Statistical analyses of patients' characteristics were performed using the SPSS Statistics 22.0 software package (SPSS Inc., Chicago, IL, USA). The group of patients with disease progression was compared to the group of patients without disease progression for the difference in RDI, age, sex and IPI using independent samples t test and χ2‐test. Significance level was set at p < 0.05.

Results

Patients' characteristics

The study population consisted of 29 DLBCL patients, 13 women and 16 men, of Caucasian ethnic origin. At the start of treatment, the median age was 62 (range: 48–84) years and body weight 74 (range: 54–100) kg. Baseline characteristics of participants, including Ann Arbour clinical stage, IPI and presence of bulky disease are presented in Table 1. Sixteen patients with residual disease following R‐CHOP were additionally irradiated as a part of the frontline treatment.

Table 1

Patients' characteristics

Patients' characteristics		Number of patients (n = 29)	%
Sex	Male	16	55.2
	Female	13	44.8
Age	> 60 years	17	58.6
	≤ 60 years	12	41.4
Ann Arbour clinical stage	I‐II	11	37.9
	III‐IV	18	62.1
IPI	0–2	19	65.5
	3–5	10	34.5
Bulky disease	Yes	10	65.5
	No	19	34.5
Irradiation first line	Yes	16	55.2
	No	13	44.8
Response to frontline R‐CHOP ± radiotherapy	Complete response	25	86.2
	Partial response	2	6.9
	Progressive disease/stable disease	2	6.9
	Overall response rate (complete + partial response)	27	93.1

IPI, International prognostic index.

Comorbidities and concomitant medications were not expected to affect rituximab pharmacokinetics. Most common comorbidities in our study were arterial hypertension, benign prostatic hyperplasia and hypercholesterolaemia and most common concomitant medications were angiotensin‐converting enzyme inhibitors/angiotensin II receptor antagonists, proton‐pump inhibitors and nonsteroidal anti‐inflammatory drugs.

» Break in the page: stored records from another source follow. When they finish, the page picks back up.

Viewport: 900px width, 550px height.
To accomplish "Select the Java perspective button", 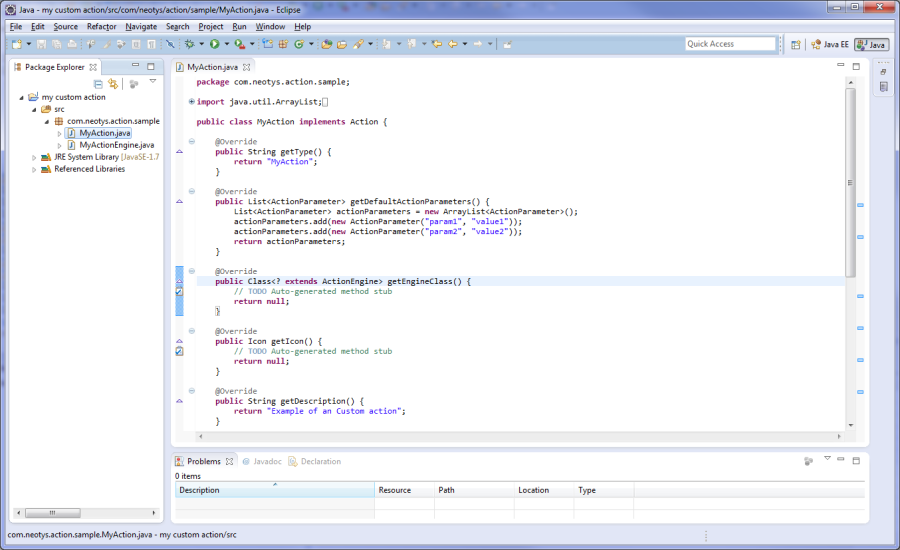I will (x=872, y=44).
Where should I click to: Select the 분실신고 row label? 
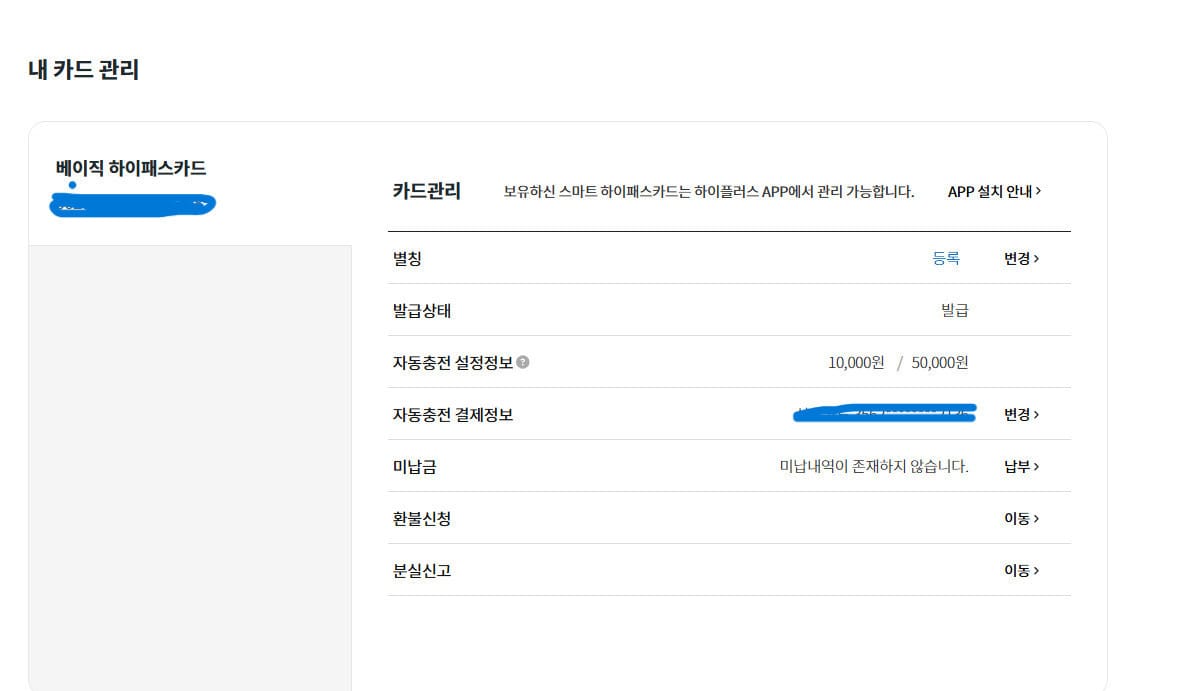(x=422, y=571)
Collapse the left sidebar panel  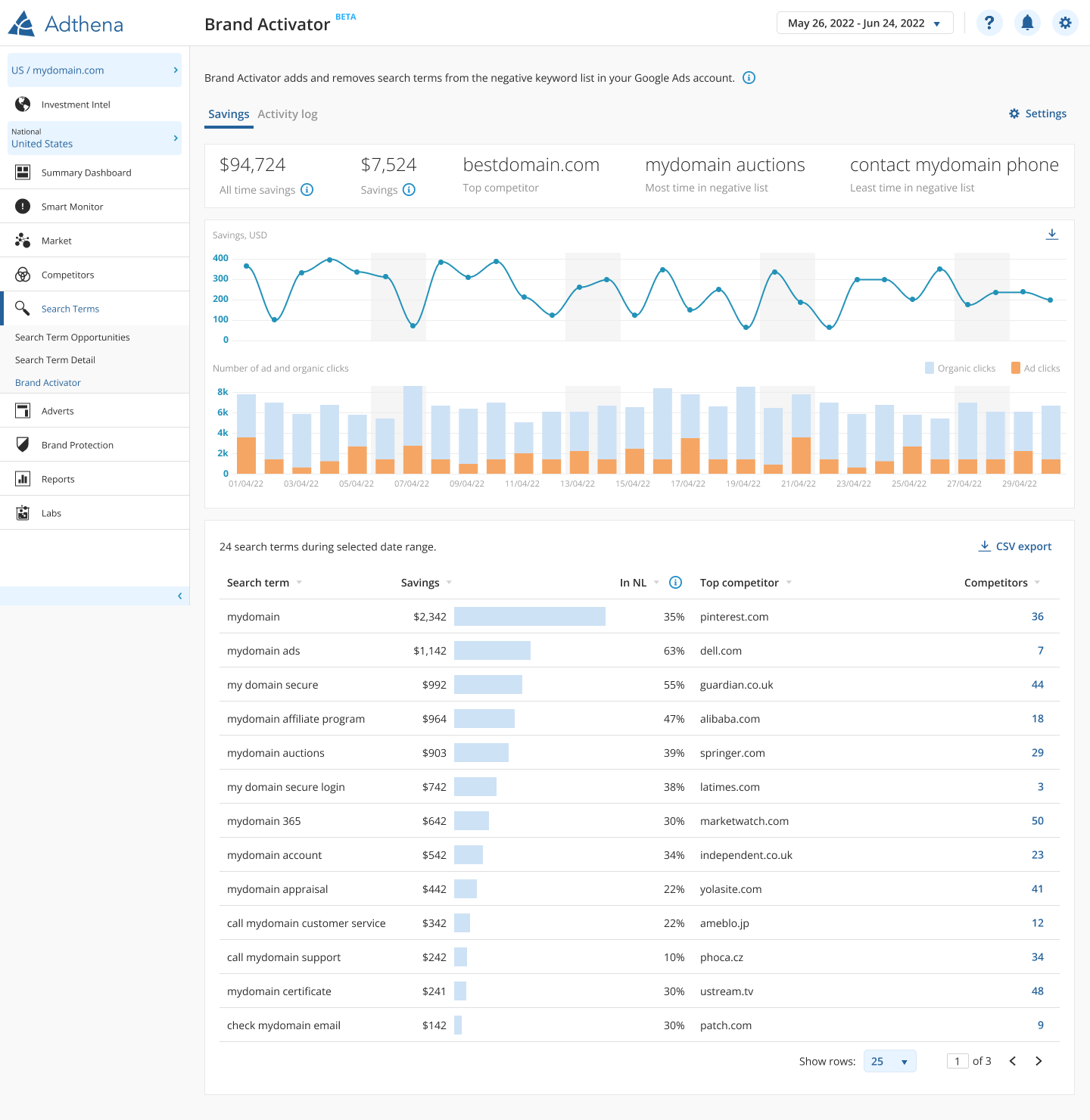click(179, 596)
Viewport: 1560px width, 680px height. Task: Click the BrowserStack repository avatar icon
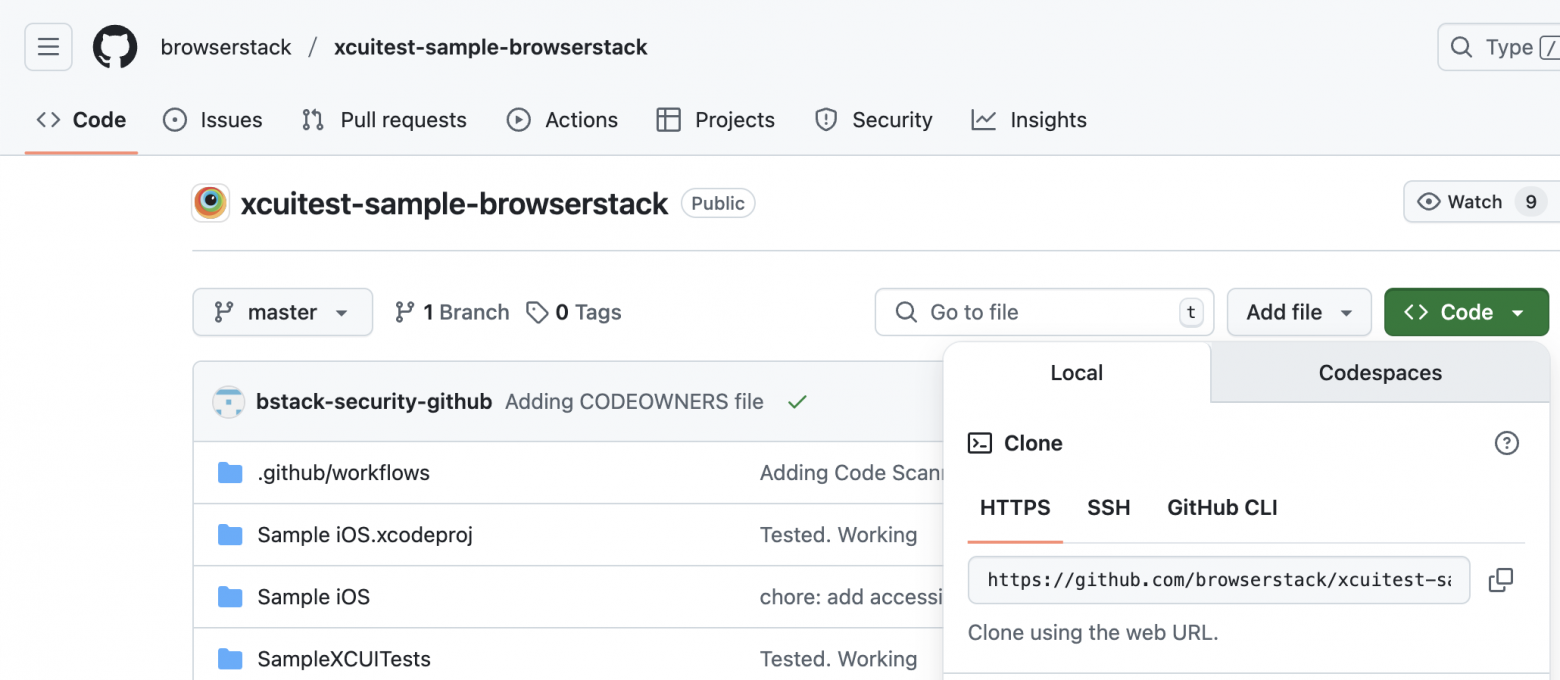[210, 203]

Response to frontline therapy

Response to R‐CHOP therapy was as follows: 12 patients achieved complete response; 15 patients partial response; and two patients progressive disease. After additional radiotherapy as a part of frontline therapy, 25 patients achieved complete response, two patients partial response and two patients progressive disease. Therefore, after sole R‐CHOP and after frontline R‐CHOP ± radiotherapy both overall response rates were 93%. During follow‐up, six patients experienced disease progression, three with IPI = 4 and three with IPI = 1. Four progressions occurred 3 months after completion of R‐CHOP ± radiotherapy, the other two at 4 and 5 months after completion of therapy. At a median observation period of 52.9 (range: 9.7–66.3) months, the projected 5‐year progression free survival and overall survival were 79%.

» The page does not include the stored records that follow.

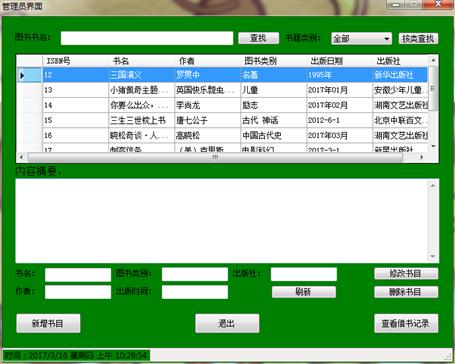This screenshot has height=364, width=455.
Task: Click the 新增书目 button
Action: click(48, 323)
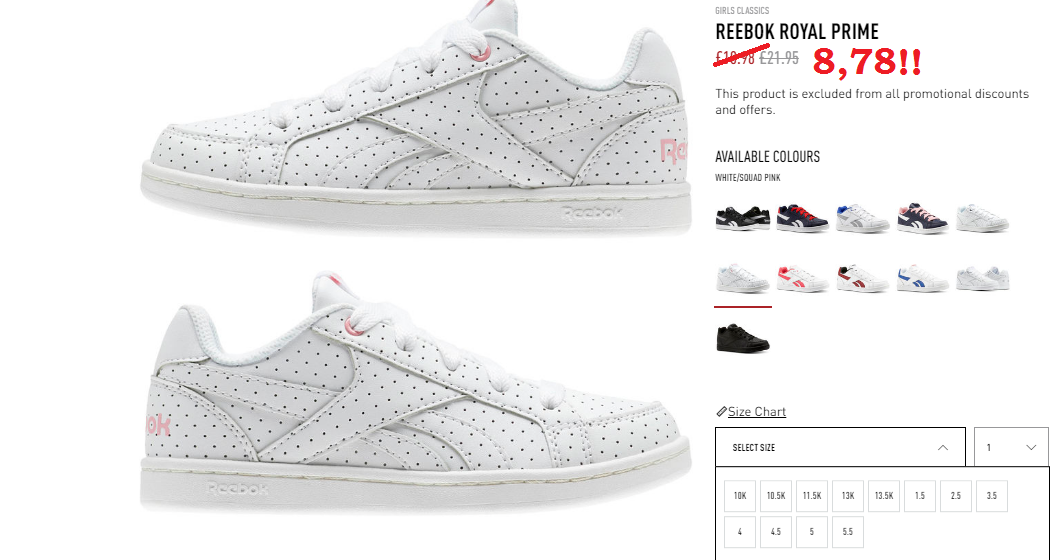
Task: Pick the navy shoe with pink laces
Action: pos(923,219)
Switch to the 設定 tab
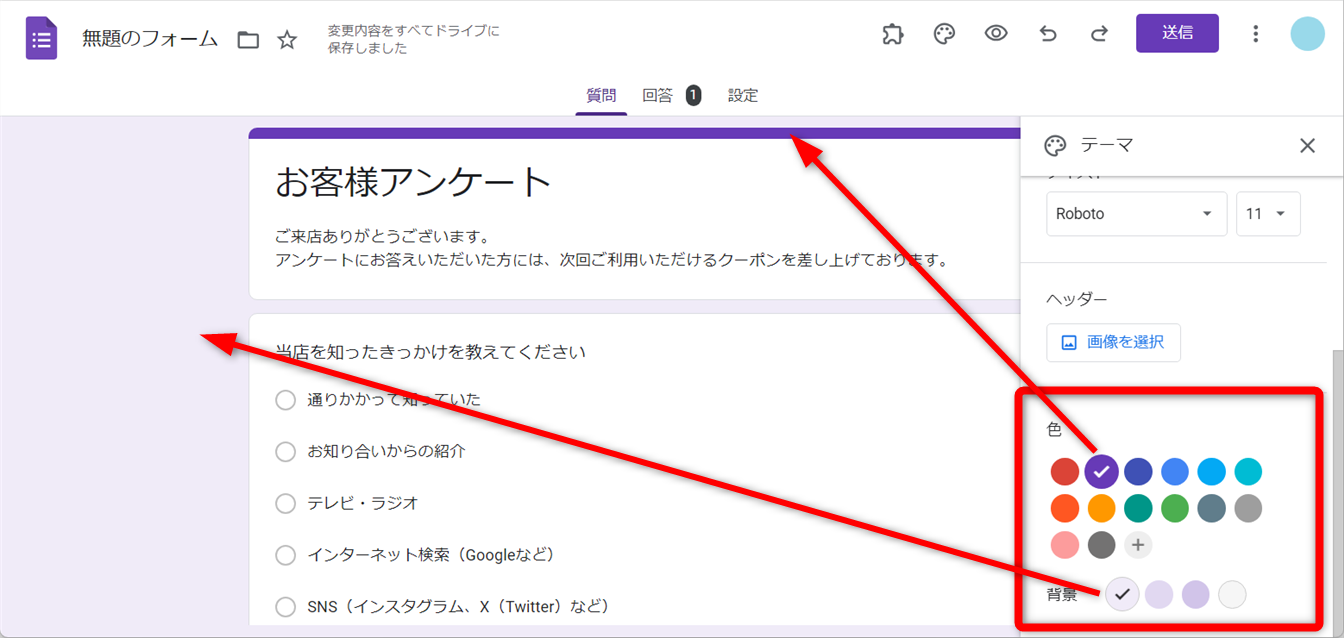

Mean RDI in our study was 92.2% for rituximab, cyclophosphamide, doxorubicin and vincristine combined. The dose intensity was 92.5% in the group of patients who did not progress and 91.1% in the group of patients who progressed. The dose intensities did not differ between the two groups (p = 0.757). Likewise, the two groups of patients did not differ in terms of sex, age, or IPI.

Rituximab serum levels

A total of 512 samples (16–18 per patient) were available for analysis. Patients received median dose of 700 (range: 500–800) mg of rituximab per cycle. There was significant rituximab accumulation resulting in increasing trough serum levels over the entire eight R‐CHOP cycles, from 23.2 (range: 17.9–31.5) mg l–1 before the second infusion to 80.7 (range: 50.0–129.4) mg l–1 before infusion in the last cycle. After completion of therapy, serum levels decreased continuously and remained detectable 6 months after the last cycle in most of the patients (22 out of 23 available patients).

Rituximab pharmacokinetic analysis

Rituximab displayed biexponential decay in serum concentration. Consequently, PK were more adequately described with a two‐compartment (AIC = 3544) than a one‐compartment (AIC = 4060) linear model. The model was further improved with the addition of time‐dependent clearance (AIC = 3528). To describe nonlinearity in PK, time‐dependent was better than concentration‐dependent clearance mechanism. The base model was parameterized in terms of linear system‐nonspecific clearance (CL1), system‐specific time‐varying clearance (CL2), rate constant of clearance decay (KD), volumes of the central and peripheral compartments (V1 and V2, respectively), and distribution clearance between the central and peripheral compartments (Q). CL1 was estimated at 0.223 l day–1, CL2 at 0.241 l day–1, KD at 0.0279 day−1, V1 at 4.15 L, V2 at 8.31 L, and Q at 1.04 l day–1. We were able to estimate IIV (CV%) in CL1 (19.7%), KD (1050%), and V1 (16.6%). A combination error model composed of additive (2.49 mg l–1) and proportional (15.8%) component was used for residual IIV of rituximab concentration.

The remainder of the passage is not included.